教会税は「教会への課税」ではなく「信徒への課税」
教会税という名称から、教会そのものに税金が課される制度だと思うかもしれません。しかし、実際にはそうではありません。
教会税は、特定の教会の信徒などに対して課されるもので、国がその徴収に関与する仕組みを採用している国があります。給与所得者の場合、社会保険料などと同じように、給与から控除されることもあります。
この点が、日本の寺院に対して檀家が支払うお布施や会費などとは大きく異なります。教会と信徒との間で任意に支払う会費というよりも、法律に基づいて徴収される公的な負担という性格を持っているためです。

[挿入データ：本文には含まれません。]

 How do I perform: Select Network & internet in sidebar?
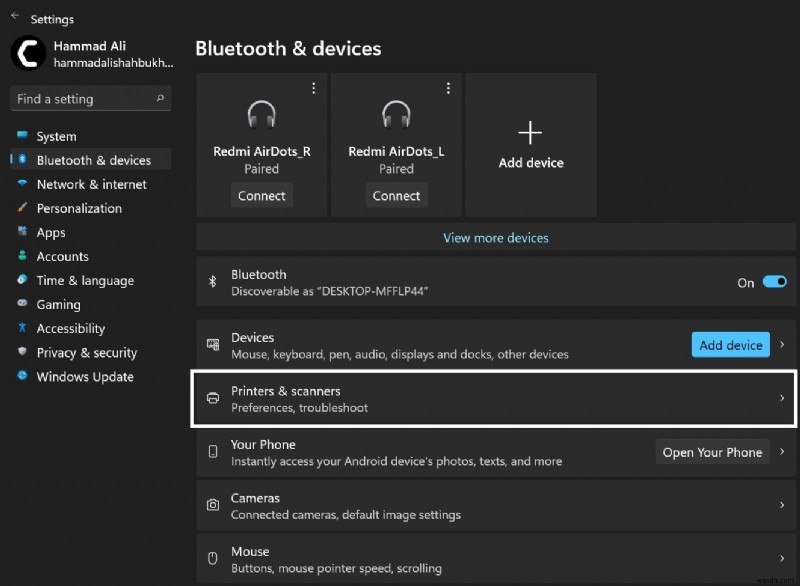click(90, 184)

また、教会税は、教会そのものに課税するものではありません。そのため、「教会税」という名称だけを見ると誤解しやすいのですが、実質的には教会の信徒などに課され、その税収が教会の活動を支える仕組みといえます。
なお、教会から脱退した場合には、教会税の徴収対象から外れる仕組みもあります。
教会税がある国、ない国
教会税を導入している国としては、ドイツ、スウェーデン、デンマーク、フィンランドなどが挙げられます。
一方、フランスや英国には、「教会税」に相当する制度はありません。
つまり、欧州だからといって、すべての国で教会税が徴収されているわけではありません。宗教と国家との関係や、教会の財政をどのように支えるのかについては、国によって制度が大きく異なります。
日本では、宗教法人が信者などから受け取るお布施や寄付などを中心に宗教活動を支えるというイメージが強いでしょう。それに対して、教会税を導入している国では、国家の徴税制度と教会の財政が一定程度結びついている点に特徴があります。